07 April 2015

The Articles of Confederation




The Anti-Federalists by Jackson Main, 1961, Excerpts

The Articles of Confederation grew out of Revolutionary America. The Articles of Confederation registered the general fear of a standing army. Congress was prohibited from maintaining a peacetime force except for internal defense. In war, Congress requested the states to provide troops, which were taken under Congressional direction, but all the officers below the rank of general were appointed by the states, and the taxes necessary to support an army were levied by the states.

That the Articles of Confederation denied to Congress the right to raise money by taxation was no accident, nor a product of ignorance, but a recognition that control of the public’s money could be “faithfully watched” only if the individual states had their separate treasuries. Equally important was the conviction that the power to tax must be retained by the people. “Taxation is the necessary instrument of tyranny. There is no tyranny without it.”  The Revolution had been fought primarily over the issue of taxation.

It was in accordance with such principles that under the Articles most powers were reserved to the states and there was no independent executive. Executive functions were performed by Congress through committees. Similarly, there was no judiciary except Congress itself, and that body appointed all officers. Under the Confederation, Congress could not abuse control over taxation and the army, for it had no such powers.

An Economic Interpretation of the Constitution of the United States by Charles A. Beard, 1913, Excerpts

There was a loose union of thirteen sovereign states under the Articles of Confederation. The national government consisted of one legislative house in which the states had an equal voting power. There was no executive department and no general judiciary. The central government had no power to regulate commerce or to tax directly.

The debtor class had developed a strong consciousness of identical interests in several states.

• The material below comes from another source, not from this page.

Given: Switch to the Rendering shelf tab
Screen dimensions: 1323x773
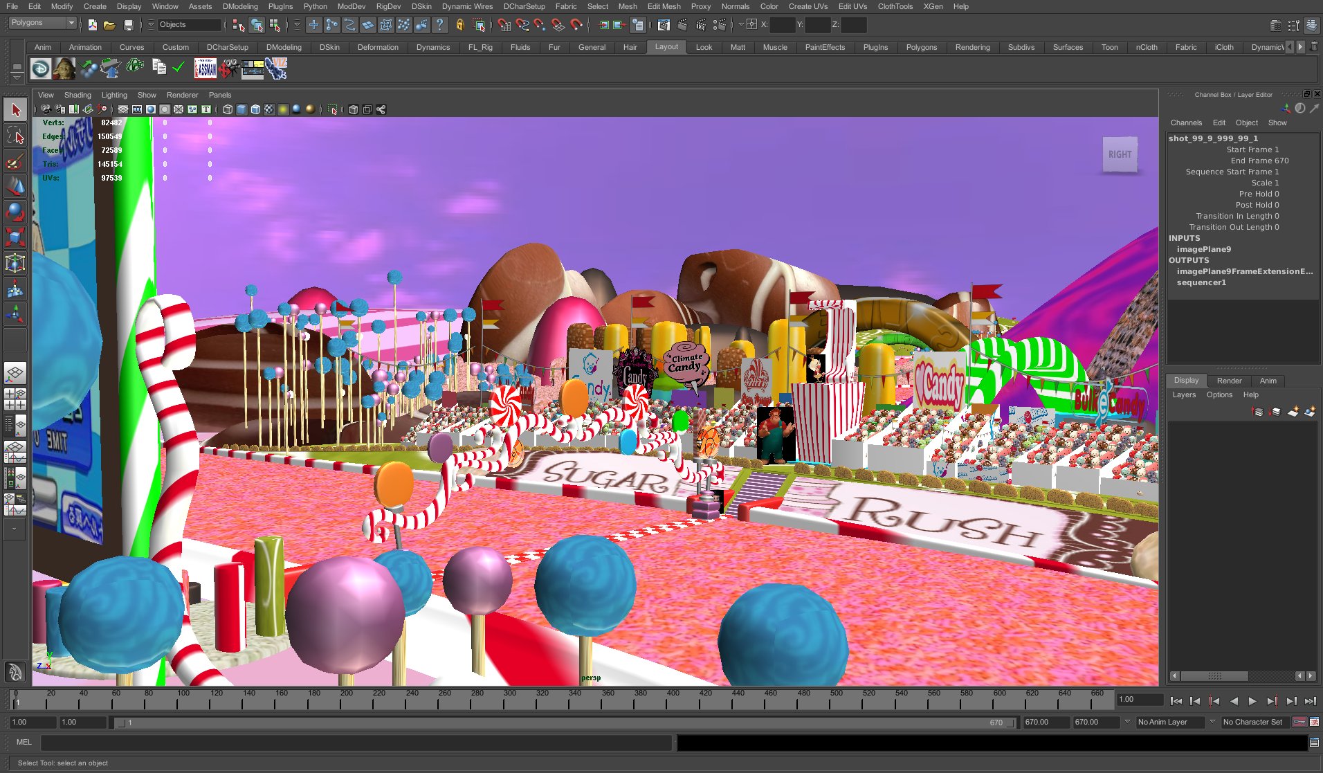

Shay’s Rebellion in Massachusetts, the disturbances of Rhode Island, New Hampshire, and other Northern states, promoted the relief of debtors, such as the abolition of imprisonment and laws delaying the collection of debts, and other measures framed in behalf of debtors.

Large and important groups of economic interests, particularly those of the public creditors, were adversely affected by the system of government under the Articles of Confederation. They set to work to assemble a Convention to “revise” the Articles of Confederation.